Letni Olimpijski Festiwal Młodzieży Europy (EYOF) rozgrywany jest co dwa lata. W pływaniu mężczyzn startują 15 i 16 latkowie. Urodzony w 2004 roku Filip Kosiński musi rywalizować ze starszymi przeciwnikami.
- Może i Filip ma pecha, ze nie urodził się w 2003 roku, ale to jest przecież sport – mówi Edward Dec, trener suwalskiego klubu. – Mój zawodnik znakomicie popłynął na 100 m, a wierzę, że medal zdobędzie na dwukrotnie dłuższym dystansie.
Letni Olimpijski Festiwal Młodzieży Europy przeprowadzany jest w 10 dyscyplinach. Licząca 101 reprezentacja Polski w ubiegłym tygodniu złożyła ślubowanie oraz odebrała nominacje w Centrum Olimpijskim w Warszawie i poleciała do Azerbejdżanu.
W poniedziałek, pierwszego dnia imprezy Biało-Czerwoni nie stanęli na podium, ale już wczoraj wywalczyli dwa złote medale w lekkoatletyce i brązowy w zapasach. Niewiele brakowało, by ten dorobek powiększył pływak Olimpijczyka Suwałki.
W eliminacjach wyścigu na 100 m grzbietowym Filip Kosiński 57.70 sekundy, w półfinale był nieco szybszy – 57.63.
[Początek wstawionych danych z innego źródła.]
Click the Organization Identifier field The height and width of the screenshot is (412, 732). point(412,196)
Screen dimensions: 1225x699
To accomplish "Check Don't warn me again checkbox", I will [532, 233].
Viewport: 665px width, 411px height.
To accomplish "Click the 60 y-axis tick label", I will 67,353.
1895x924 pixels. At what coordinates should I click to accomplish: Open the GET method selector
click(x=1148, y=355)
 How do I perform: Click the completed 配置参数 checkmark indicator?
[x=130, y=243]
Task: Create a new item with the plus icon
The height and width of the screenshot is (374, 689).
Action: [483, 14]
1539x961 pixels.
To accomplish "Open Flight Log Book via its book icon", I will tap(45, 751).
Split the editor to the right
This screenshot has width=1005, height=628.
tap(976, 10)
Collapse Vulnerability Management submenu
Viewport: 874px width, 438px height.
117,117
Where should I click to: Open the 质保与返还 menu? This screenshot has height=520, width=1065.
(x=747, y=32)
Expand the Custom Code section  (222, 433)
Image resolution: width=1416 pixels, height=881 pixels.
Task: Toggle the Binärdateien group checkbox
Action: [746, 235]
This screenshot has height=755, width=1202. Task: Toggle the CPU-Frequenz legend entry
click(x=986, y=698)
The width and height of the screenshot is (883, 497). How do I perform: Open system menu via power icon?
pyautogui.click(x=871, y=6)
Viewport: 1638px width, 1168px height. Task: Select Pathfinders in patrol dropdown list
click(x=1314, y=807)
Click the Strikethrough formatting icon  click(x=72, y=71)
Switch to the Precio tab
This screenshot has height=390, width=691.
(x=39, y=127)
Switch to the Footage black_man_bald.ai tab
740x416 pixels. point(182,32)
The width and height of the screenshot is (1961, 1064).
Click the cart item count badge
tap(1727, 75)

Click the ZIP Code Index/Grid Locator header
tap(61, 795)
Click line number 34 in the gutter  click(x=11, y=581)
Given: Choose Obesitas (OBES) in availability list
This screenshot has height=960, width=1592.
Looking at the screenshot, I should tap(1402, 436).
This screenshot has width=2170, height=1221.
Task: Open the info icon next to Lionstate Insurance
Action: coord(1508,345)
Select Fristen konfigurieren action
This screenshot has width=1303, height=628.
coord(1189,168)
We wczorajszym finale podopieczny Edwarda Deca uzyskał 56.78 i o pół sekundy pobił rekord Polski 15-latków (57.22). Taki sam czas uzyskał Białorusin Iwan Adamczuk, który razem z Filipem skalsyfikowany został na 4. pozycji. Wygrał Rosjanin Aleksiej Tkaczew – 55.22, drugi był Hubert Kos (Węgry) – 56.36, a trzecie miejsce, z czasem 56.63 zajął Adam Maraana z Izraela.
Dzisiaj rano przeprowadzone zostały eliminacje 200 m grzbietowym. W swojej serii zawodnik suwalskiego klubu był 2., a wynik 2:04.60 jest nowym rekordem Polski (poprzedni był gorszy po prawie sekundę – 2:05.41). Do półfinalu Filip Kosiński awansował z czwartym czasem.
- Rozmawiałem z Filipem, zapewniał, że ma jeszcze rezerwy - mówi zadowolony Edward Dec. – Dzisiaj po południu rozegrane zostaną półfinały i wierzę, że jutro będziemy trzymać kciuki za sukces w finale.